## Supplied passage:
*** Begin section ***
Ambulatory treatments for RAAS inhibitor–related hyperkalemia and the 1-year risk of recurrence
Hundemer GL, Talarico R, Tangri N, Leon SJ, Bota SE, Rhodes E, Knoll GA, Sood MM. Clin J Am Soc Nephrol. 2021; 16(3):365-73. Epub 2021 Feb 19. DOI: https://doi.org/10.2215/CJN.12990820
Background and Objective — The optimal ambulatory management of renin-angiotensin-aldosterone system inhibitor (RAASi)–related hyperkalemia to reduce the risk of recurrence is unknown. We examined the risk of hyperkalemia recurrence on the basis of outpatient pharmacologic changes following an episode of RAASi-related hyperkalemia.
Design — We performed a population-based, retrospective cohort study of older adults (n=49,571; mean age 79 years) who developed hyperkalemia (potassium ≥5.3 mEq/L) while on a RAASi and were grouped as follows: no intervention, RAASi discontinuation, RAASi dose decrease, new diuretic, diuretic dose increase, or sodium polystyrene sulfonate within 30 days. The primary outcome was hyperkalemia recurrence, with secondary outcomes of cardiovascular events and all-cause mortality within 1 year.
Results — Among patients who received a pharmacologic intervention (23% of the cohort), RAASi discontinuation was the most commonly prescribed strategy (74%), followed by RAASi decrease (15%), diuretic increase (7%), new diuretic (3%), and sodium polystyrene sulfonate (1%). A total of 16,977 (34%) recurrent hyperkalemia events occurred within 1 year. Compared with no intervention (35%, referent), the cumulative incidence of recurrent hyperkalemia was lower with RAASi discontinuation (29%; hazard ratio, 0.82; 95% confidence interval, 0.78 to 0.85), whereas there was no difference with RAASi dose decrease (36%; hazard ratio, 0.94; 95% confidence interval, 0.86 to 1.02), new diuretic (32%; hazard ratio, 0.95; 95% confidence interval, 0.78 to 1.17), or diuretic increase (38%; hazard ratio, 0.99; 95% confidence interval, 0.87 to 1.12) and a higher incidence with sodium polystyrene sulfonate (55%; hazard ratio, 1.30; 95% confidence interval, 1.04 to 1.63). RAASi discontinuation was not associated with a higher risk of 1-year cardiovascular events (hazard ratio, 0.96; 95% confidence interval, 0.91 to 1.02) or all-cause mortality (hazard ratio, 1.05; 95% confidence interval, 0.96 to 1.15) compared with no intervention.
*** End section ***
## What the task requires:
In the hyperkalemia study abstract, which pharmacologic strategy was prescribed most often among patients who received an intervention?

## Data supplied:
*** Begin section ***
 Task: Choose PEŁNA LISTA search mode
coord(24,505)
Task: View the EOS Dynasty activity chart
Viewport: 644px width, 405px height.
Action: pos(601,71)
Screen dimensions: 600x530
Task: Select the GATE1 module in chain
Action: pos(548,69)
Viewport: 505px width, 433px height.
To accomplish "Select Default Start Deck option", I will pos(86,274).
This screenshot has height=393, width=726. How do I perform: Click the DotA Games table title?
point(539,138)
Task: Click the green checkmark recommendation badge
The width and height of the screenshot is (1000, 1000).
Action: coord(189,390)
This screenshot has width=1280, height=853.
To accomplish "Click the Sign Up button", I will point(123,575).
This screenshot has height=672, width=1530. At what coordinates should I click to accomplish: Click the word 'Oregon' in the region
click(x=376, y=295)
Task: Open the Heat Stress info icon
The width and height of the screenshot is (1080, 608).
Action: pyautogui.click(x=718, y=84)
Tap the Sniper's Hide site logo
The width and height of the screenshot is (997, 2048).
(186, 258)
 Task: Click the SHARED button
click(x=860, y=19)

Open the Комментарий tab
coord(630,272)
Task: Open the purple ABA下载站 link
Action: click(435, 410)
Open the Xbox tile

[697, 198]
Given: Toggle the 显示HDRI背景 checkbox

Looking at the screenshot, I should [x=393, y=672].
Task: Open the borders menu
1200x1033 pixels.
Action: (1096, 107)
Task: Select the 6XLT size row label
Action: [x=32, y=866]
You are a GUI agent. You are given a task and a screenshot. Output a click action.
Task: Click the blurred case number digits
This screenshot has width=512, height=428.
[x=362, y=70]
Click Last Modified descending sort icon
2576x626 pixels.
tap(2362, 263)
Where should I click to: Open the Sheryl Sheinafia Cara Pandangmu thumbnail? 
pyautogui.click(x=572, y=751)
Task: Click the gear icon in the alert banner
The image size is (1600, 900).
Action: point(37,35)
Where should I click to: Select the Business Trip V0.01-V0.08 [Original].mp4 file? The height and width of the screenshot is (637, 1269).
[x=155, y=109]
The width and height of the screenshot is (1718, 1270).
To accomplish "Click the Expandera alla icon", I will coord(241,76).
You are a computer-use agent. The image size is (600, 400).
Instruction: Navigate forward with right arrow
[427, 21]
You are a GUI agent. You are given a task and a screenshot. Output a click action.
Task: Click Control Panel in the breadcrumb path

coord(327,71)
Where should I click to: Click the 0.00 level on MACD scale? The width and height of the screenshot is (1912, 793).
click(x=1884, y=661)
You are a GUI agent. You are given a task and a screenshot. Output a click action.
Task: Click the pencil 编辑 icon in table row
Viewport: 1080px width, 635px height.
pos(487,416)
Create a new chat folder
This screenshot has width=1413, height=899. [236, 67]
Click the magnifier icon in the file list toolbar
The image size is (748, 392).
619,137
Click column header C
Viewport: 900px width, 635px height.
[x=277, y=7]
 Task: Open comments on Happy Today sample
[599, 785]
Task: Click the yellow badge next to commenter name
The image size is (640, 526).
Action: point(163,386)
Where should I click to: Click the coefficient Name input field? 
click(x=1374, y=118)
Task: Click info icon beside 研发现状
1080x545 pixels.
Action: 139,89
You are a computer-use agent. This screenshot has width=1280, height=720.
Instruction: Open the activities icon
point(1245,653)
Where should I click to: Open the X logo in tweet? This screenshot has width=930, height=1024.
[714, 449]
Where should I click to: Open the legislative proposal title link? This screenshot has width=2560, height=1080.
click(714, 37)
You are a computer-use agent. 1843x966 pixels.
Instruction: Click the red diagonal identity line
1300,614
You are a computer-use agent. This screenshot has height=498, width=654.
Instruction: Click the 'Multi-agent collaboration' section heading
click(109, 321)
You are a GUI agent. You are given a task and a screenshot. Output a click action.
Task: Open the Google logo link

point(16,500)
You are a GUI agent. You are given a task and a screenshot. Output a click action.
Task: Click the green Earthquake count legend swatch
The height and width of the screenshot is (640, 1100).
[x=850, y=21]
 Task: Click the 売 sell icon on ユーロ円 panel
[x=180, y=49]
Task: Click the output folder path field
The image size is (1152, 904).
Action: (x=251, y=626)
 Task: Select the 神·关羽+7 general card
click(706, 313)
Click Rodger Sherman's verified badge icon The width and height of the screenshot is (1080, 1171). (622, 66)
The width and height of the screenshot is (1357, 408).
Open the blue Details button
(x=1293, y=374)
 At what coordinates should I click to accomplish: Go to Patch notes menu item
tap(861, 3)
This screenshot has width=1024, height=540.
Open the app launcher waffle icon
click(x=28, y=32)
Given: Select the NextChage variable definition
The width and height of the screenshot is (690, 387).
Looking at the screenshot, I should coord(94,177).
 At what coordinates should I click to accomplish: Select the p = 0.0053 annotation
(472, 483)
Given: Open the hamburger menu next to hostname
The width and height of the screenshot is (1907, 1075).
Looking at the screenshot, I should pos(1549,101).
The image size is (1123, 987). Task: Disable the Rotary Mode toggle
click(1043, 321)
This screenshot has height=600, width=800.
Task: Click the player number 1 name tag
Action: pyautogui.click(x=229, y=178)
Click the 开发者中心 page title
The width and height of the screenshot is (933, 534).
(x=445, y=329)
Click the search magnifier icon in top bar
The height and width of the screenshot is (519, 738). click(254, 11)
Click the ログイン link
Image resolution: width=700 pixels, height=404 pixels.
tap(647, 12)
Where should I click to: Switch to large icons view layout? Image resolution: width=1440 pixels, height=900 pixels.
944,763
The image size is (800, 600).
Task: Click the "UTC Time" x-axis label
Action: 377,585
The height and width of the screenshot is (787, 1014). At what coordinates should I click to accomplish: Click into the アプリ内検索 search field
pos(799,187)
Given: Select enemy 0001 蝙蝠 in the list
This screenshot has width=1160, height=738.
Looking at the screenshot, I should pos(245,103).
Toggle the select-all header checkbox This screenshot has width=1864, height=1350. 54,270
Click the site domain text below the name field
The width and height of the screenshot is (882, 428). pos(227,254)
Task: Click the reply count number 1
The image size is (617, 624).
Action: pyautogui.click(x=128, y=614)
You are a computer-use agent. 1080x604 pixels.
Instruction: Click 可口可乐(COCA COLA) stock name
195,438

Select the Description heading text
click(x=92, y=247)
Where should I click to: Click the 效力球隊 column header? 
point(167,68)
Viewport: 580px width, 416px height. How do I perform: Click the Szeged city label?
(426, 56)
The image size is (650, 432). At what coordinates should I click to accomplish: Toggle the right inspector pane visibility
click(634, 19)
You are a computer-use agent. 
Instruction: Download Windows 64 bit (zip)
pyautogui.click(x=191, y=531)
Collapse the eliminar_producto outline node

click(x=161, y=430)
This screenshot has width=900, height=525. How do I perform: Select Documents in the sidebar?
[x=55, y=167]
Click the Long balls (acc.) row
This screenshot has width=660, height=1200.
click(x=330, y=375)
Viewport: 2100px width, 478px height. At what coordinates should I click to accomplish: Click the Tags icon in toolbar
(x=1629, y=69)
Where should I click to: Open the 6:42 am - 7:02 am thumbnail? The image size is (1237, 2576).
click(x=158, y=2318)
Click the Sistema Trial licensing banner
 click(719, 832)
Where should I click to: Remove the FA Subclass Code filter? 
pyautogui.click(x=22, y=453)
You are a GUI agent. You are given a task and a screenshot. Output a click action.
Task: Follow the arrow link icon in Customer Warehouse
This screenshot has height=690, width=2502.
*** End section ***
## Answer to the exercise:
RAASi discontinuation, prescribed in 74% of those patients.